I haven't got to the single fields yet, but I'm curious how this works with the XraySourceBox, which needs the whole HaloBox history

Yes, I'd appreciate a closer look at that, as it's not something I'm as familiar with.

It looks like at the moment it won't check the HaloBox redshifts, since it is passed as a list(OutputStruct) instead of an OutputStruct. One could add a third option here for a history_ or similar which takes a list and needs one entry for each progenitor z

OK so the way I dealt with this is to get two lists of output structs passed to the function:

All output structs that are top-level

All output structs that are either top-level OR exist inside a list of such structs (by setting recurse=True).

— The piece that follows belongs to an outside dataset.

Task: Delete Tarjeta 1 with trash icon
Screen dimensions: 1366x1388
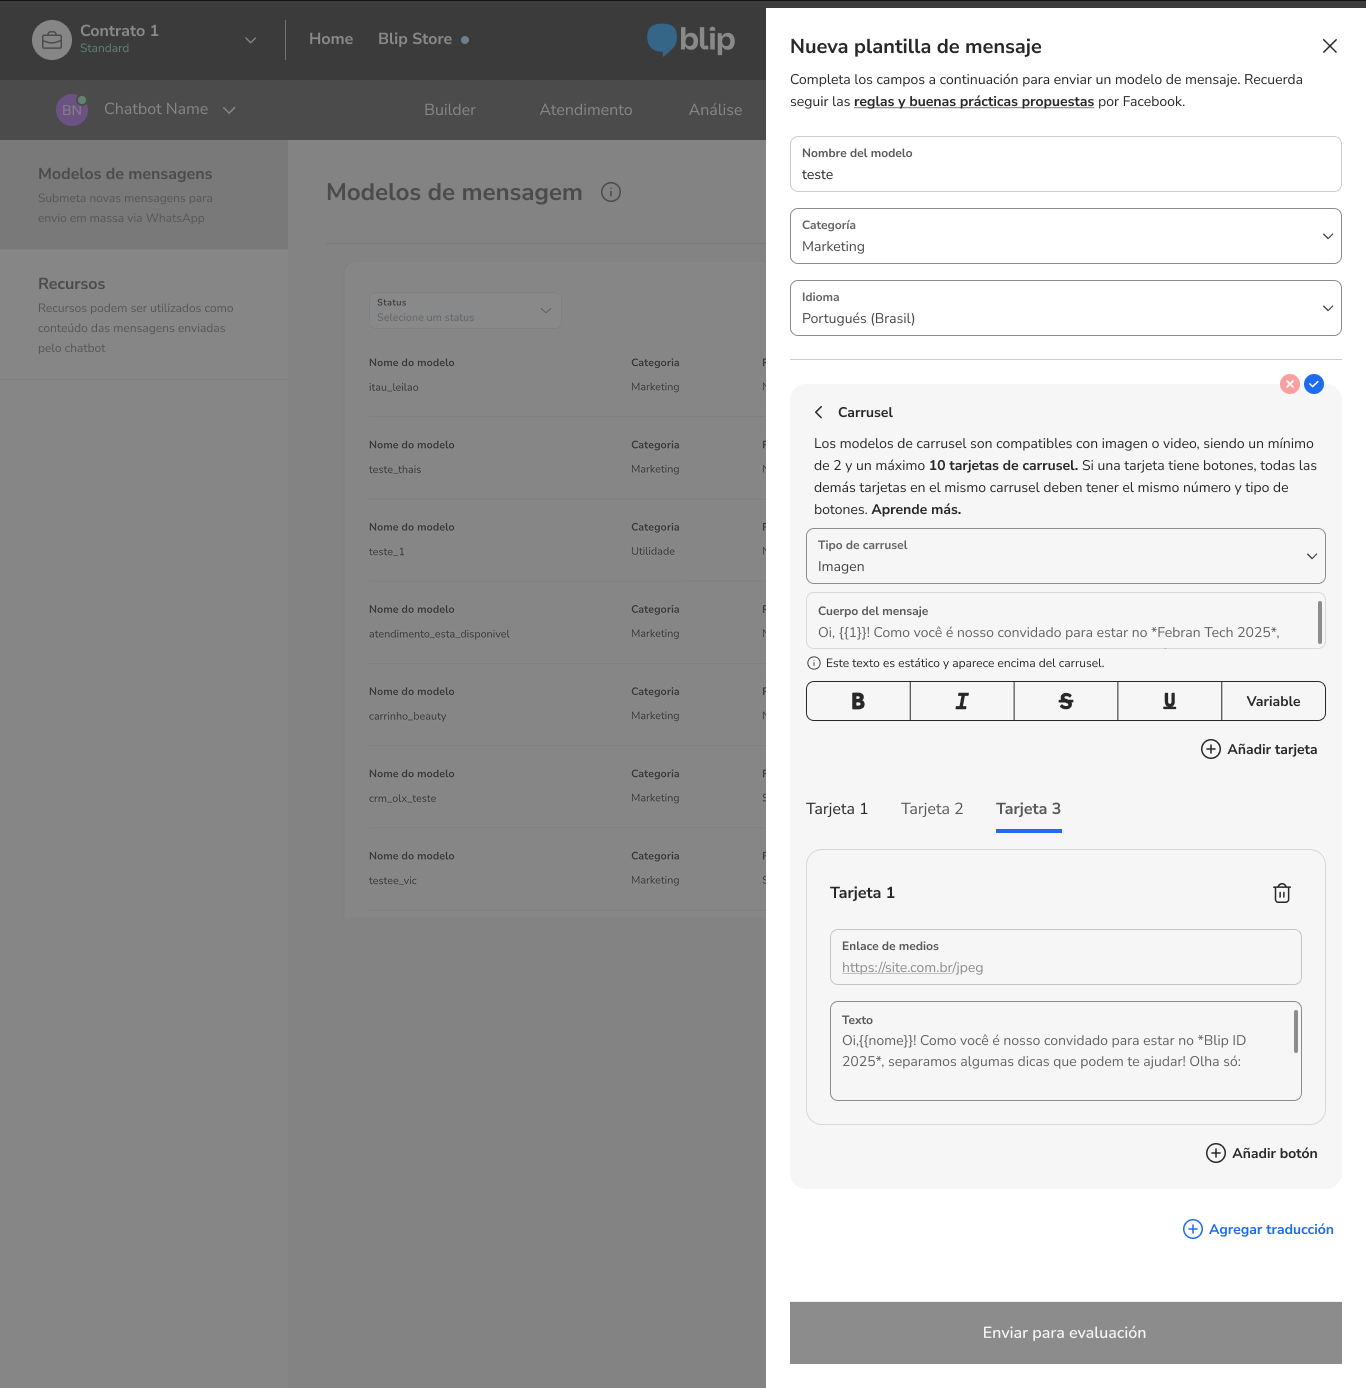Action: (1281, 893)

The first list gets checked for redshift compatibility, while the second list gets checked for parameter compatibility etc.
So, there are no checks that the list of boxes follow the z-grid specified. We could add that as well later if we want.

daviesje · 2024-12-30T00:01:03Z

src/py21cmfast/drivers/single_field.py

    if descendant_halos is None:
-        descendant_halos = HaloField(
+        descendant_halos = HaloField.new(
            redshift=0.0,
            inputs=inputs,
            dummy=True,
        )


This reminds me that in the backend, the sampling from grid/descendants is controlled by the redshift of this object being <=0.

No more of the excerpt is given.